Task to carry out: Repeat, exactly as they appear, the lines from the one with "Where should I" through the last line of the entries below, but none of the pictures.

Records provided:

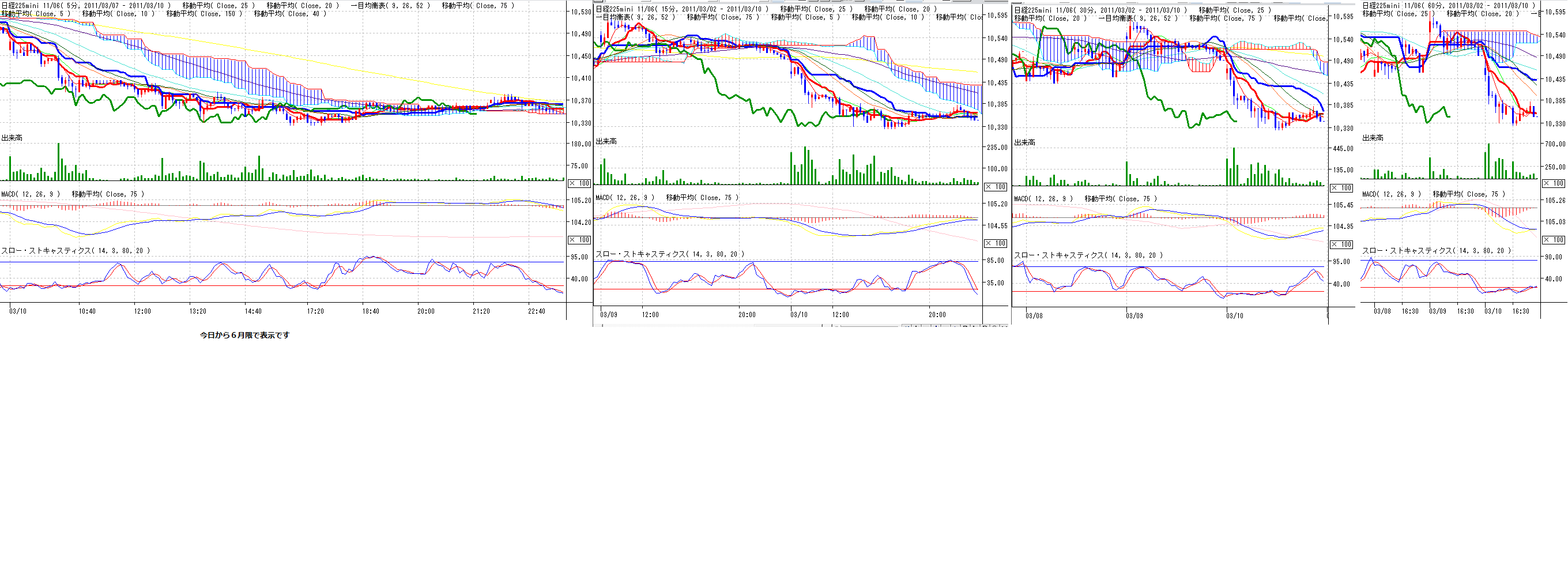Select MACD(12, 26, 9) label in 5-minute chart

coord(31,194)
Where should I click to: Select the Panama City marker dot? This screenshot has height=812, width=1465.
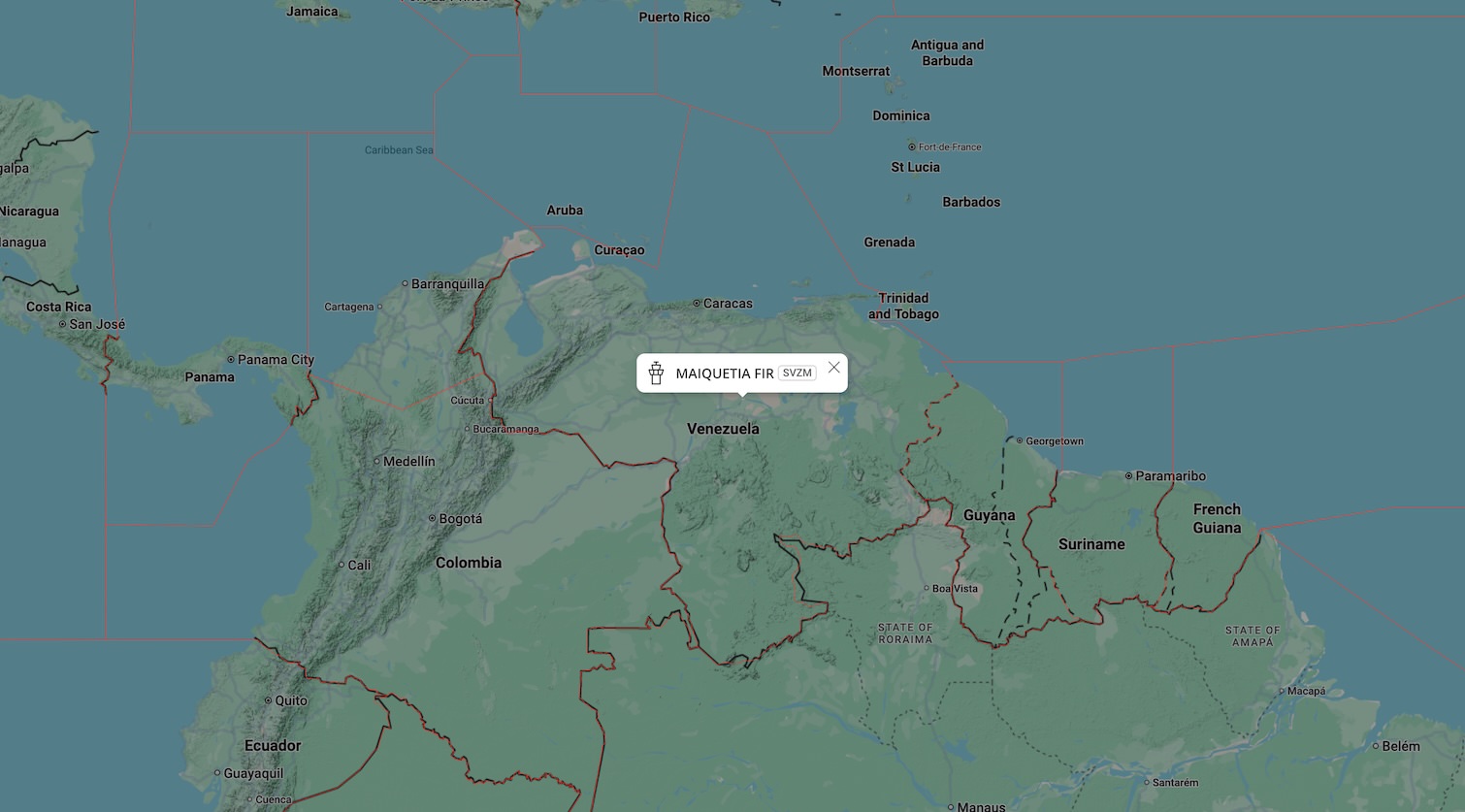pos(231,360)
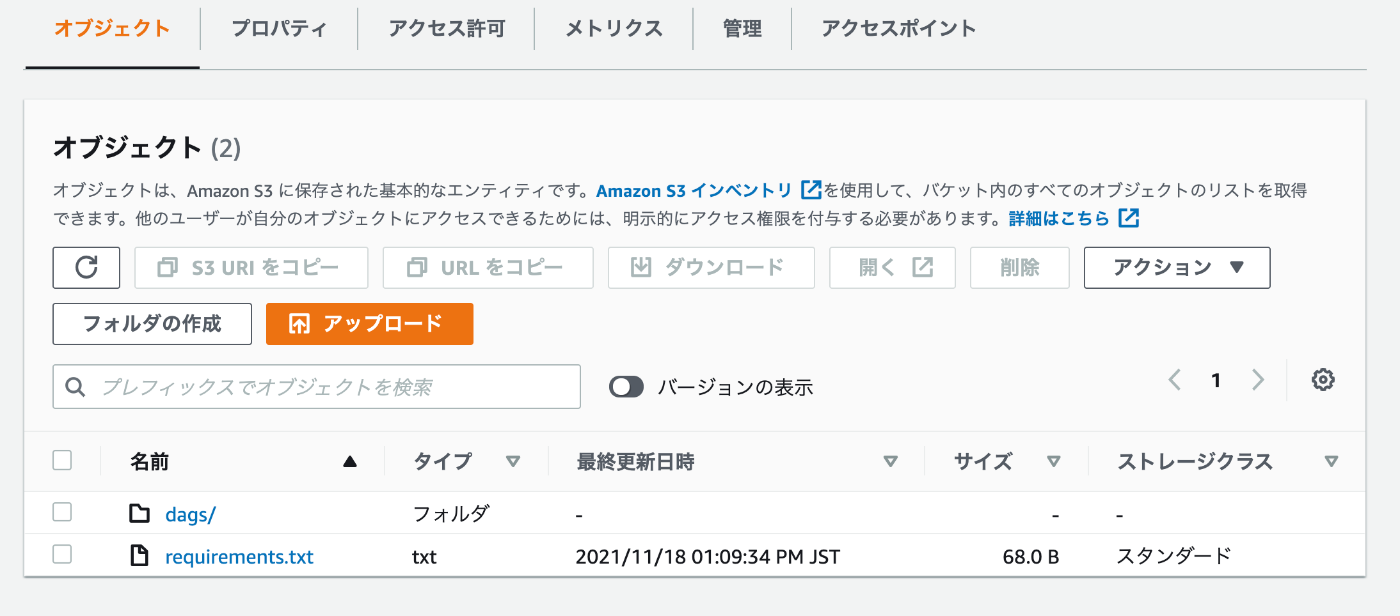The width and height of the screenshot is (1400, 616).
Task: Click the requirements.txt file icon
Action: [x=139, y=556]
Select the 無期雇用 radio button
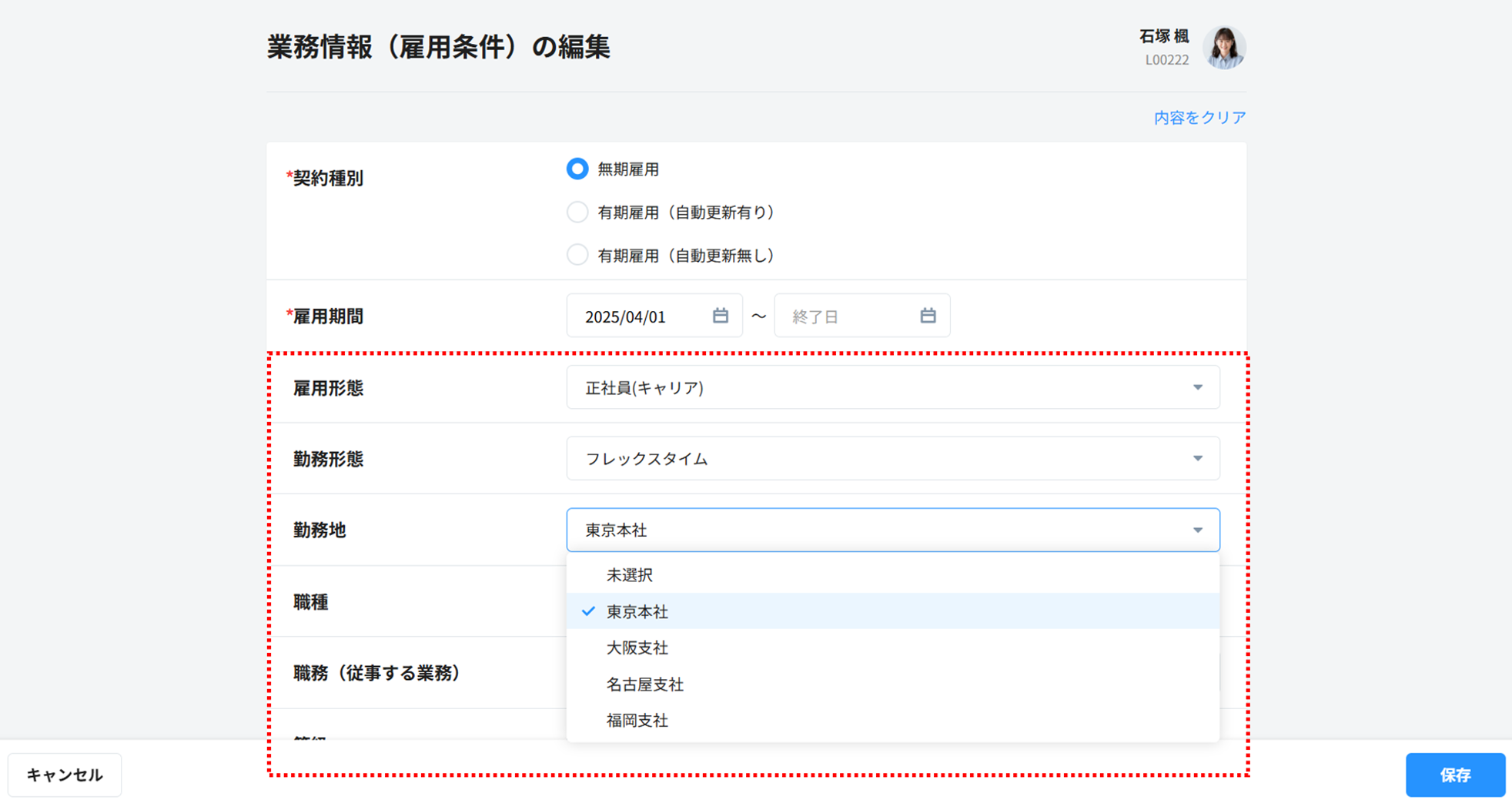This screenshot has width=1512, height=810. [577, 169]
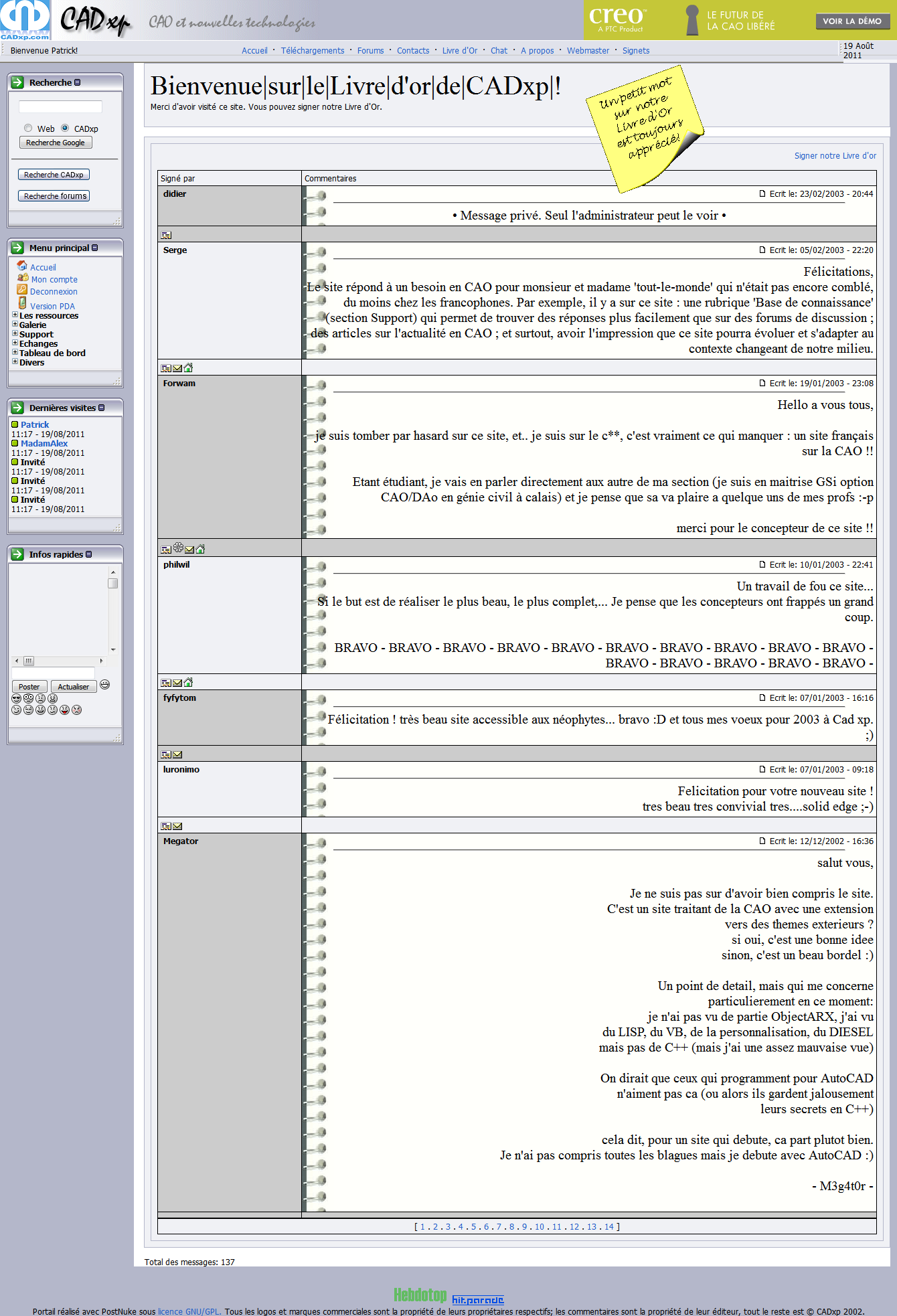Select the Web search radio button
Viewport: 897px width, 1316px height.
(x=28, y=128)
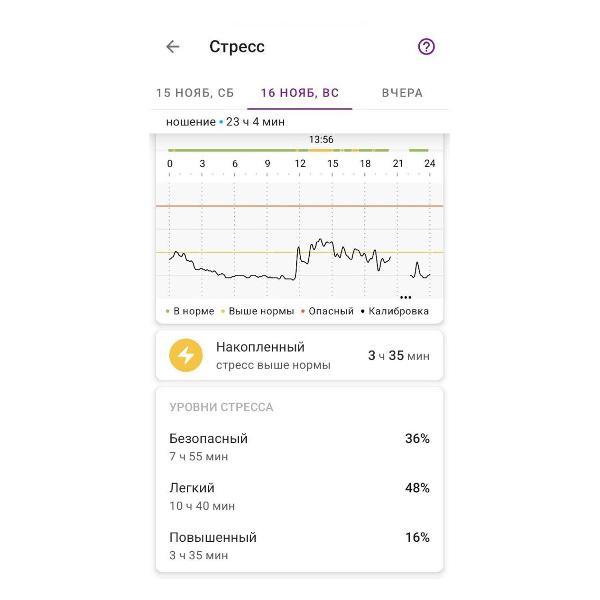This screenshot has width=600, height=600.
Task: Switch to the 15 НОЯБ, СБ tab
Action: (x=194, y=93)
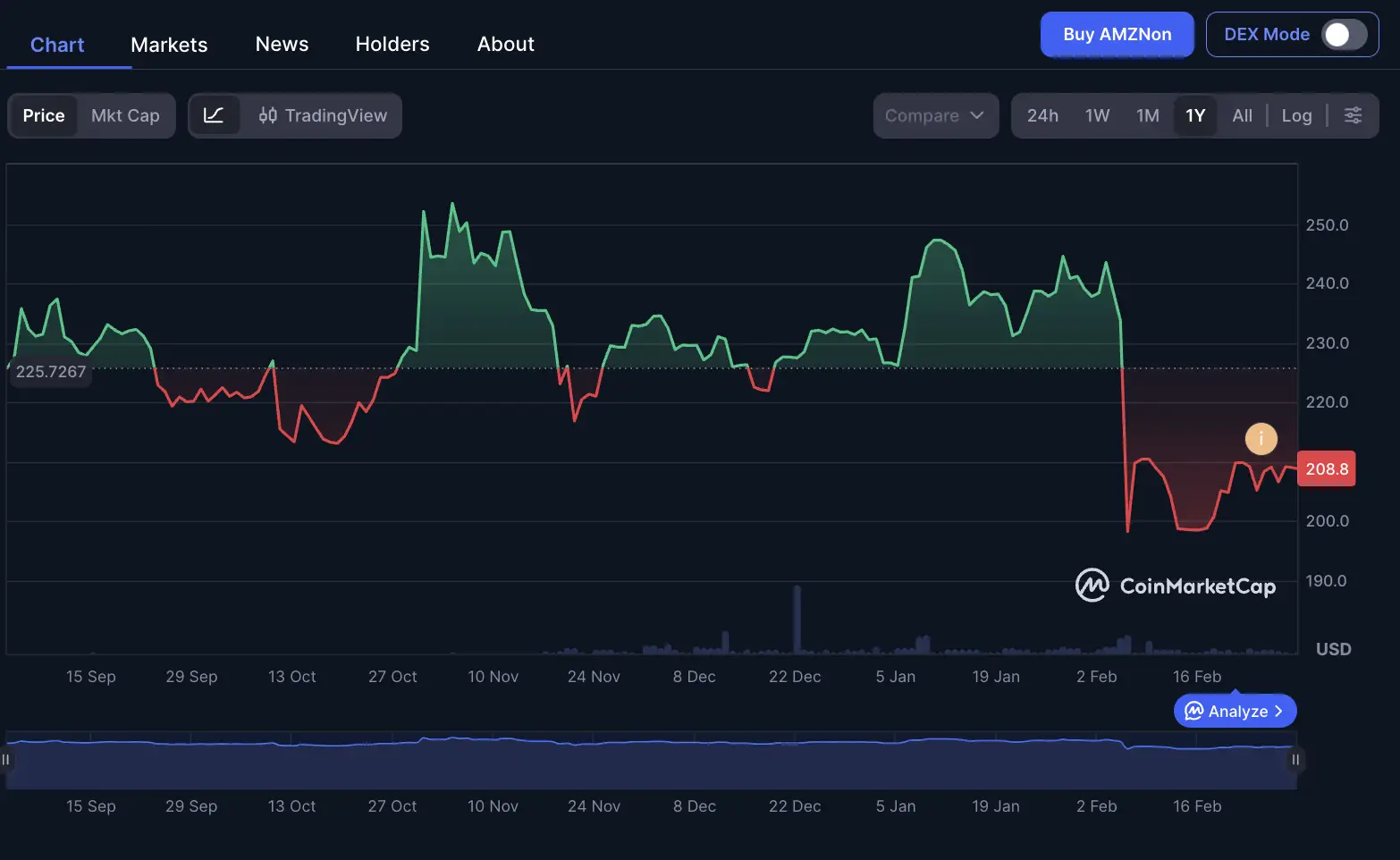1400x860 pixels.
Task: Click the Analyze button
Action: coord(1235,711)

Your solution:
Where should I click to: Select the Panama City marker dot? This screenshot has height=812, width=1465.
pos(231,360)
The width and height of the screenshot is (1400, 616).
Task: Click the requirements.txt file icon
Action: [x=139, y=556]
Select the 無期雇用 radio button
This screenshot has width=1512, height=810. [577, 169]
Select the Web search radio button
Viewport: 897px width, 1316px height.
(x=28, y=128)
This screenshot has width=600, height=600.
Task: Switch to the 15 НОЯБ, СБ tab
Action: (x=194, y=93)
1400x860 pixels.
Task: Click the Analyze button
Action: coord(1235,711)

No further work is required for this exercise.